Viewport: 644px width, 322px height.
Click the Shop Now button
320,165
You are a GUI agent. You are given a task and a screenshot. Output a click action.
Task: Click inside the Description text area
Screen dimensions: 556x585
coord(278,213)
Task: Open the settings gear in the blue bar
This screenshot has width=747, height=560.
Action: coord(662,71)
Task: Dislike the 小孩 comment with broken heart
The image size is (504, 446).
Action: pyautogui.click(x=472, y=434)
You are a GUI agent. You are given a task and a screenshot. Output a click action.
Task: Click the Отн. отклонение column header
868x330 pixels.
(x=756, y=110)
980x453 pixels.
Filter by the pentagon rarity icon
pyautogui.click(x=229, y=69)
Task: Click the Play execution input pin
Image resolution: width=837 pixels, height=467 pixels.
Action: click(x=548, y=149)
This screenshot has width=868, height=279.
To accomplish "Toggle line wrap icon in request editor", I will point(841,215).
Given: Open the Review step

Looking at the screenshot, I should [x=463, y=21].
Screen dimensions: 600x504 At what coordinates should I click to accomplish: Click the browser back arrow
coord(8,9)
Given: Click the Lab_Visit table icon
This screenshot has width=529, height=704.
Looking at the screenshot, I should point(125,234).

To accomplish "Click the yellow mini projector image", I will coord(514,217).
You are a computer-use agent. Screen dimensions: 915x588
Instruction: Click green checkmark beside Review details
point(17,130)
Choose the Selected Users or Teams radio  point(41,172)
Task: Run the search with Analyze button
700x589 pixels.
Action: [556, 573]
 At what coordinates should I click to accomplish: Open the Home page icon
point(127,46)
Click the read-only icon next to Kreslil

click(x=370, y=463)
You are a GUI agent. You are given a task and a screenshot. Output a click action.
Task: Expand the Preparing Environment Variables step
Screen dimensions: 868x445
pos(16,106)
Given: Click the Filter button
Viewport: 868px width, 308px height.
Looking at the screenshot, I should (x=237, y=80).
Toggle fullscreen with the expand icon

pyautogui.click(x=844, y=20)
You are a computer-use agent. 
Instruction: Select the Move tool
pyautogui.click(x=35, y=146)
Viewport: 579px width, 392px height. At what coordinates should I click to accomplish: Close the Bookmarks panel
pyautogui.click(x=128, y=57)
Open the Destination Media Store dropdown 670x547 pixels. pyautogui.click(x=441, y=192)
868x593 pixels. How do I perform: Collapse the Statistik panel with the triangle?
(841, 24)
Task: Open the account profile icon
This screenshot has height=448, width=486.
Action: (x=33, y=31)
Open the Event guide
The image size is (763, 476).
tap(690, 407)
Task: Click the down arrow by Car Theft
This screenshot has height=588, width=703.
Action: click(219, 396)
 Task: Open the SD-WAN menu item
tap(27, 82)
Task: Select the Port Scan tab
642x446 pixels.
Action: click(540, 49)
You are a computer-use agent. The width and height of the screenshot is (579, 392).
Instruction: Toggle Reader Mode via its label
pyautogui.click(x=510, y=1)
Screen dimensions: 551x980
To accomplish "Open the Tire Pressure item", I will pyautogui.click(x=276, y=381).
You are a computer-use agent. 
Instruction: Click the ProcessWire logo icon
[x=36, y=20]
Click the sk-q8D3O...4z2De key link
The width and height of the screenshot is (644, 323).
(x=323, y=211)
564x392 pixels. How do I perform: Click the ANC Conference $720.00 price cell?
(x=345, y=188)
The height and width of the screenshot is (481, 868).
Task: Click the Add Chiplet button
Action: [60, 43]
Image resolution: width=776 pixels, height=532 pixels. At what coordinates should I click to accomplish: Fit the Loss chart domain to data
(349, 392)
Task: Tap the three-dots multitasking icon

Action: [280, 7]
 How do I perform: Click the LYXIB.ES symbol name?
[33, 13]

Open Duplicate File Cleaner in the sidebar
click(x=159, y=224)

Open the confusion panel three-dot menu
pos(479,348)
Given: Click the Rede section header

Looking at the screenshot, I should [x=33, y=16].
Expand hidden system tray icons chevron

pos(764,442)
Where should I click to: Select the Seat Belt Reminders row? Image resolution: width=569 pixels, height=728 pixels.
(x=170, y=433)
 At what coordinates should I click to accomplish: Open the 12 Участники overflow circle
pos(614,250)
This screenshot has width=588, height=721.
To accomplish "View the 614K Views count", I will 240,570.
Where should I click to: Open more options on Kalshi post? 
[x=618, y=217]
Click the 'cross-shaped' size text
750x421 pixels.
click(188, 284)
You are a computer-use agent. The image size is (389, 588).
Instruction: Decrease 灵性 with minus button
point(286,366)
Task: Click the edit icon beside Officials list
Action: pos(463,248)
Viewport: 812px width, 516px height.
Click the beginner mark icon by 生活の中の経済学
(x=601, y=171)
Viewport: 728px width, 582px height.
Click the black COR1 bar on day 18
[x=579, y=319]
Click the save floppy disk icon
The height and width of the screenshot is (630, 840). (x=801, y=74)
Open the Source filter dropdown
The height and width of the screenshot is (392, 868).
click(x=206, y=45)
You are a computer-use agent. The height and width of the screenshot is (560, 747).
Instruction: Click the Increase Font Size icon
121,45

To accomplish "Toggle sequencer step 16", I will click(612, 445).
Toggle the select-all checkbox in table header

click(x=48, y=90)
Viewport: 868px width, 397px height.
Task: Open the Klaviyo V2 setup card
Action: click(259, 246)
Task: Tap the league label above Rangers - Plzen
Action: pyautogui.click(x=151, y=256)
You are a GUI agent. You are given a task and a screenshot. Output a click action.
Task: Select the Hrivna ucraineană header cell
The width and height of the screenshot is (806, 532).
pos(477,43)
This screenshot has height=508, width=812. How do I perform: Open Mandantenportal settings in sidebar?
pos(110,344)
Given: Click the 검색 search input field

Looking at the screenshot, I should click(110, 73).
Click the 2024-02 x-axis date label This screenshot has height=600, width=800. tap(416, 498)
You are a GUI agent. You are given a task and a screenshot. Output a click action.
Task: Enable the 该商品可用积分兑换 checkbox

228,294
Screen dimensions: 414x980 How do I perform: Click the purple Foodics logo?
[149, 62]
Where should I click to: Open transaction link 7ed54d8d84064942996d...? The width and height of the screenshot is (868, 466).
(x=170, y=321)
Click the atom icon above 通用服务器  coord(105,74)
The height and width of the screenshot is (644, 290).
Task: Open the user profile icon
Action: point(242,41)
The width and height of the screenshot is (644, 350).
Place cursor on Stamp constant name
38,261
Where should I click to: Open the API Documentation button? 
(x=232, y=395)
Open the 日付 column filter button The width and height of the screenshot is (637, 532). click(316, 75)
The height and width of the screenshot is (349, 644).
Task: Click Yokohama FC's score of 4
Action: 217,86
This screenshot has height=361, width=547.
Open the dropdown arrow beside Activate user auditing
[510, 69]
::::
Copy out the entries from the material above, matching each one exactly.

Viewport: 644px width, 322px height.
Click the Shop Now button
320,165
You are a GUI agent. You are given a task and a screenshot. Output a click action.
Task: Click inside the Description text area
Screen dimensions: 556x585
coord(278,213)
Task: Open the settings gear in the blue bar
This screenshot has width=747, height=560.
Action: coord(662,71)
Task: Dislike the 小孩 comment with broken heart
The image size is (504, 446).
Action: pyautogui.click(x=472, y=434)
You are a GUI agent. You are given a task and a screenshot. Output a click action.
Task: Click the Отн. отклонение column header
868x330 pixels.
(x=756, y=110)
980x453 pixels.
Filter by the pentagon rarity icon
pyautogui.click(x=229, y=69)
Task: Click the Play execution input pin
Image resolution: width=837 pixels, height=467 pixels.
Action: click(x=548, y=149)
This screenshot has width=868, height=279.
To accomplish "Toggle line wrap icon in request editor", I will point(841,215).
Given: Open the Review step

Looking at the screenshot, I should [x=463, y=21].
Screen dimensions: 600x504 At what coordinates should I click to accomplish: Click the browser back arrow
coord(8,9)
Given: Click the Lab_Visit table icon
This screenshot has width=529, height=704.
Looking at the screenshot, I should point(125,234).

To accomplish "Click the yellow mini projector image", I will coord(514,217).
You are a computer-use agent. Screen dimensions: 915x588
Instruction: Click green checkmark beside Review details
point(17,130)
Choose the Selected Users or Teams radio  point(41,172)
Task: Run the search with Analyze button
700x589 pixels.
Action: [556, 573]
 At what coordinates should I click to accomplish: Open the Home page icon
point(127,46)
Click the read-only icon next to Kreslil

click(x=370, y=463)
You are a GUI agent. You are given a task and a screenshot. Output a click action.
Task: Expand the Preparing Environment Variables step
Screen dimensions: 868x445
pos(16,106)
Given: Click the Filter button
Viewport: 868px width, 308px height.
Looking at the screenshot, I should (x=237, y=80).
Toggle fullscreen with the expand icon

pyautogui.click(x=844, y=20)
You are a computer-use agent. 
Instruction: Select the Move tool
pyautogui.click(x=35, y=146)
Viewport: 579px width, 392px height. At what coordinates should I click to accomplish: Close the Bookmarks panel
pyautogui.click(x=128, y=57)
Open the Destination Media Store dropdown 670x547 pixels. pyautogui.click(x=441, y=192)
868x593 pixels. How do I perform: Collapse the Statistik panel with the triangle?
(841, 24)
Task: Open the account profile icon
This screenshot has height=448, width=486.
Action: (x=33, y=31)
Open the Event guide
The image size is (763, 476).
tap(690, 407)
Task: Click the down arrow by Car Theft
This screenshot has height=588, width=703.
Action: click(219, 396)
 Task: Open the SD-WAN menu item
tap(27, 82)
Task: Select the Port Scan tab
642x446 pixels.
Action: click(540, 49)
You are a computer-use agent. The width and height of the screenshot is (579, 392).
Instruction: Toggle Reader Mode via its label
pyautogui.click(x=510, y=1)
Screen dimensions: 551x980
To accomplish "Open the Tire Pressure item", I will pyautogui.click(x=276, y=381).
You are a computer-use agent. 
Instruction: Click the ProcessWire logo icon
[x=36, y=20]
Click the sk-q8D3O...4z2De key link
The width and height of the screenshot is (644, 323).
(x=323, y=211)
564x392 pixels. How do I perform: Click the ANC Conference $720.00 price cell?
(x=345, y=188)
The height and width of the screenshot is (481, 868).
Task: Click the Add Chiplet button
Action: [60, 43]
Image resolution: width=776 pixels, height=532 pixels. At what coordinates should I click to accomplish: Fit the Loss chart domain to data
(349, 392)
Task: Tap the three-dots multitasking icon

Action: [280, 7]
 How do I perform: Click the LYXIB.ES symbol name?
[33, 13]

Open Duplicate File Cleaner in the sidebar
click(x=159, y=224)

Open the confusion panel three-dot menu
pos(479,348)
Given: Click the Rede section header

Looking at the screenshot, I should [x=33, y=16].
Expand hidden system tray icons chevron

pos(764,442)
Where should I click to: Select the Seat Belt Reminders row? Image resolution: width=569 pixels, height=728 pixels.
(x=170, y=433)
 At what coordinates should I click to accomplish: Open the 12 Участники overflow circle
pos(614,250)
This screenshot has width=588, height=721.
To accomplish "View the 614K Views count", I will 240,570.
Where should I click to: Open more options on Kalshi post? 
[x=618, y=217]
Click the 'cross-shaped' size text
750x421 pixels.
click(188, 284)
You are a computer-use agent. The image size is (389, 588).
Instruction: Decrease 灵性 with minus button
point(286,366)
Task: Click the edit icon beside Officials list
Action: pos(463,248)
Viewport: 812px width, 516px height.
Click the beginner mark icon by 生活の中の経済学
(x=601, y=171)
Viewport: 728px width, 582px height.
Click the black COR1 bar on day 18
[x=579, y=319]
Click the save floppy disk icon
The height and width of the screenshot is (630, 840). (x=801, y=74)
Open the Source filter dropdown
The height and width of the screenshot is (392, 868).
click(x=206, y=45)
You are a computer-use agent. The height and width of the screenshot is (560, 747).
Instruction: Click the Increase Font Size icon
121,45

To accomplish "Toggle sequencer step 16", I will click(612, 445).
Toggle the select-all checkbox in table header

click(x=48, y=90)
Viewport: 868px width, 397px height.
Task: Open the Klaviyo V2 setup card
Action: click(259, 246)
Task: Tap the league label above Rangers - Plzen
Action: pyautogui.click(x=151, y=256)
You are a GUI agent. You are given a task and a screenshot. Output a click action.
Task: Select the Hrivna ucraineană header cell
The width and height of the screenshot is (806, 532).
pos(477,43)
This screenshot has height=508, width=812. How do I perform: Open Mandantenportal settings in sidebar?
pos(110,344)
Given: Click the 검색 search input field

Looking at the screenshot, I should click(110, 73).
Click the 2024-02 x-axis date label This screenshot has height=600, width=800. tap(416, 498)
You are a GUI agent. You are given a task and a screenshot. Output a click action.
Task: Enable the 该商品可用积分兑换 checkbox

228,294
Screen dimensions: 414x980 How do I perform: Click the purple Foodics logo?
[149, 62]
Where should I click to: Open transaction link 7ed54d8d84064942996d...? The width and height of the screenshot is (868, 466).
(x=170, y=321)
Click the atom icon above 通用服务器  coord(105,74)
The height and width of the screenshot is (644, 290).
Task: Open the user profile icon
Action: point(242,41)
The width and height of the screenshot is (644, 350).
Place cursor on Stamp constant name
38,261
Where should I click to: Open the API Documentation button? 
(x=232, y=395)
Open the 日付 column filter button The width and height of the screenshot is (637, 532). click(316, 75)
The height and width of the screenshot is (349, 644).
Task: Click Yokohama FC's score of 4
Action: 217,86
This screenshot has height=361, width=547.
Open the dropdown arrow beside Activate user auditing
[510, 69]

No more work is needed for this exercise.